Qualche riflessione sulla copertura valutaria

Febbraio 2019

Mickael Benhaim, Head of Fixed Income Investment Strategy & Solutions

Investire oltreoceano significa anche investire in una valuta estera. Ciò può rendere le cose un po' più complicate, soprattutto per gli investitori obbligazionari. 

L'investimento negli attivi d'oltreoceano spalanca un mondo di opportunità che altrimenti non sarebbero disponibili.

Prendiamo ad esempio il settore tecnologico. Gli investitori europei possono accedere ai giganti tecnologici mondiali solo se si avventurano al di fuori dei loro mercati domestici: del resto, in Europa non esiste una Silicon Valley. 

Il problema è che investire a livello internazionale comporta alcune complicazioni.

Perché oltre all'attivo sottostante, gli investitori acquistano anche la valuta in cui lo strumento è denominato.

E le valute sono creature bizzarre, perché possono essere volatili e imprevedibili, hanno il potenziale di incidere sui rendimenti del portafoglio, a volte in modo positivo, a volte in modo negativo. 

Quando una valuta estera si apprezza rispetto alla valuta base di un investitore, favorisce l'investitore, aumentando ogni guadagno associato all'investimento sottostante.

Tuttavia, è vero anche il contrario. Quando una valuta estera si deprezza rispetto alla valuta base di un investitore, può erodere, o addirittura annullare i rendimenti legati all'investimento sottostante. Nessuno regala niente.

L'impatto delle valute è maggiore per gli investitori che hanno un portafoglio di obbligazioni internazionali, in quanto il rendimento dei titoli a reddito fisso è di norma inferiore rispetto a quello delle azioni.

In altre parole, se il dollaro perde il 5% sull'euro in un anno, l'effetto sarà maggiore per gli investitori dell'eurozona che detengono obbligazioni di Stato USA rispetto a coloro che detengono azioni USA. 

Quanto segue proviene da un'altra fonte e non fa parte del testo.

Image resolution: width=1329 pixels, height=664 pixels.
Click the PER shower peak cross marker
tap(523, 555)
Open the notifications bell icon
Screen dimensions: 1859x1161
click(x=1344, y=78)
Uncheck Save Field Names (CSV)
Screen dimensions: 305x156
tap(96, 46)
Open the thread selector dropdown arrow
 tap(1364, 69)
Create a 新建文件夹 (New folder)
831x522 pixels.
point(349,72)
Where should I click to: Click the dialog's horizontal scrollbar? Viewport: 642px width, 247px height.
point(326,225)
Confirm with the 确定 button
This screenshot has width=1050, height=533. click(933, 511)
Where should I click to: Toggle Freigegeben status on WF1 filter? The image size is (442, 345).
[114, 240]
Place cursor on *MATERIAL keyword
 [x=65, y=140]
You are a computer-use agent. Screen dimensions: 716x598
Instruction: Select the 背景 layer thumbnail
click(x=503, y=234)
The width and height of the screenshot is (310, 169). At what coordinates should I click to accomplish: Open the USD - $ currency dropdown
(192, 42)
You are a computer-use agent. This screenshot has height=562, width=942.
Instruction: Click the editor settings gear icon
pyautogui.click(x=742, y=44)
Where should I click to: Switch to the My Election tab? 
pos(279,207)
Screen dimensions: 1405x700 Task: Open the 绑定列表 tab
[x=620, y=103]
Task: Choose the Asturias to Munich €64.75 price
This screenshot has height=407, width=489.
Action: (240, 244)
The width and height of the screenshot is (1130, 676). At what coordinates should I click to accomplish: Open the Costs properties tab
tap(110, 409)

L'esperienza insegna che le principali valute al mondo, come l'euro, oscillano al rialzo o al ribasso di circa il 10% l'anno, il che le rende due volte più volatili in media rispetto alle obbligazioni di Stato USA, ma con metà della volatilità delle azioni1.

Per questo motivo soprattutto gli investitori nel reddito fisso potrebbero optare per la copertura dei loro portafogli dal rischio valutario.

Prendiamo ad esempio un investitore dell'eurozona che detiene un portafoglio di obbligazioni statunitensi high yield.

In un orizzonte di lungo termine, l'investitore si sarebbe aggiudicato un rendimento maggiore e più stabile se avesse utilizzato un veicolo di investimento con copertura valutaria, invece di un portafoglio che non offre protezione dai movimenti dei tassi di cambio. 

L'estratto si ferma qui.